Exercise details
Every line of the material below in which "agent" shows up is to be located and copied.

Task data
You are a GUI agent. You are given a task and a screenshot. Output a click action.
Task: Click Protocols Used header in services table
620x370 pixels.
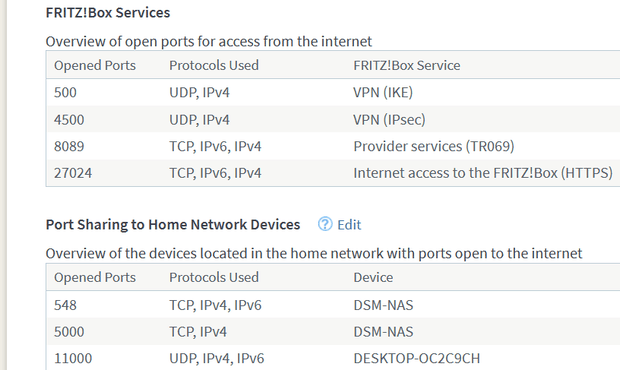214,65
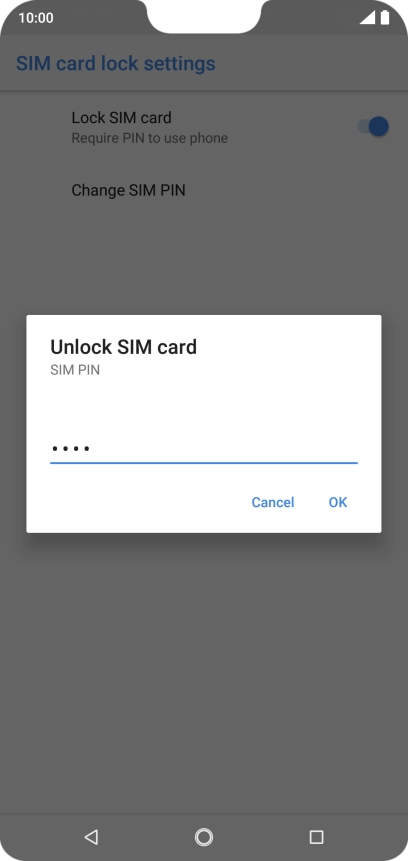This screenshot has height=861, width=408.
Task: Tap the Unlock SIM card dialog title
Action: coord(123,347)
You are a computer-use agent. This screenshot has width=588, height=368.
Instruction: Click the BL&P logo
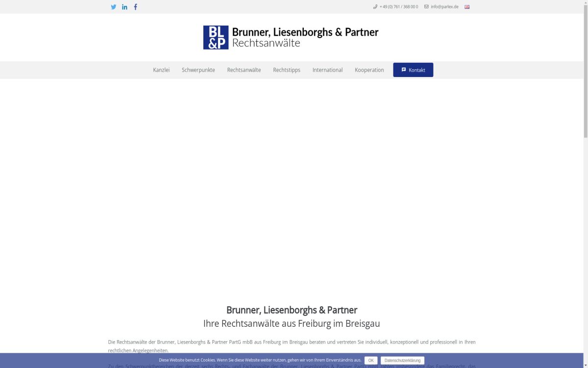216,37
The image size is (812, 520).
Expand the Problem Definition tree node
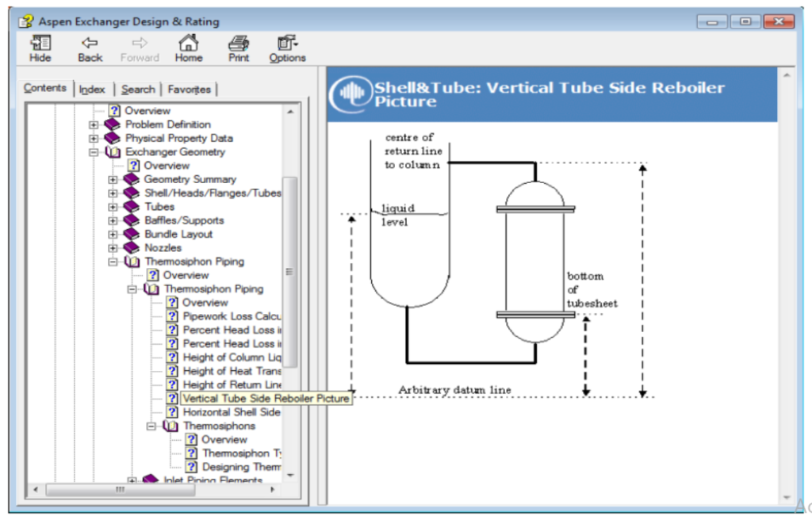coord(94,124)
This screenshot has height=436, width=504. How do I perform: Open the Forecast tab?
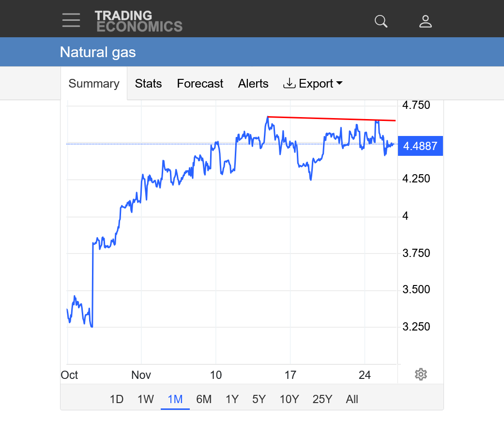[x=200, y=84]
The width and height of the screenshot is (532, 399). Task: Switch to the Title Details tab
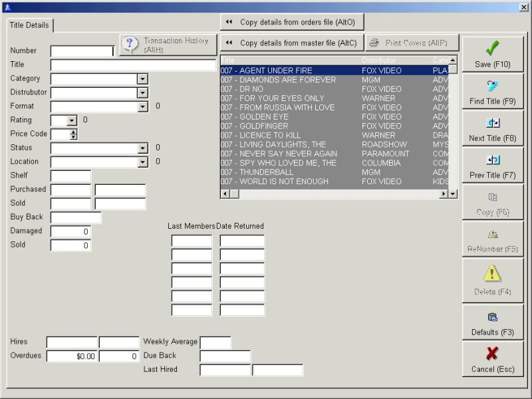point(29,25)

Your solution
You are a GUI agent. You are given a task and a screenshot. Output a click action.
You are a computer-use agent. This screenshot has width=588, height=368.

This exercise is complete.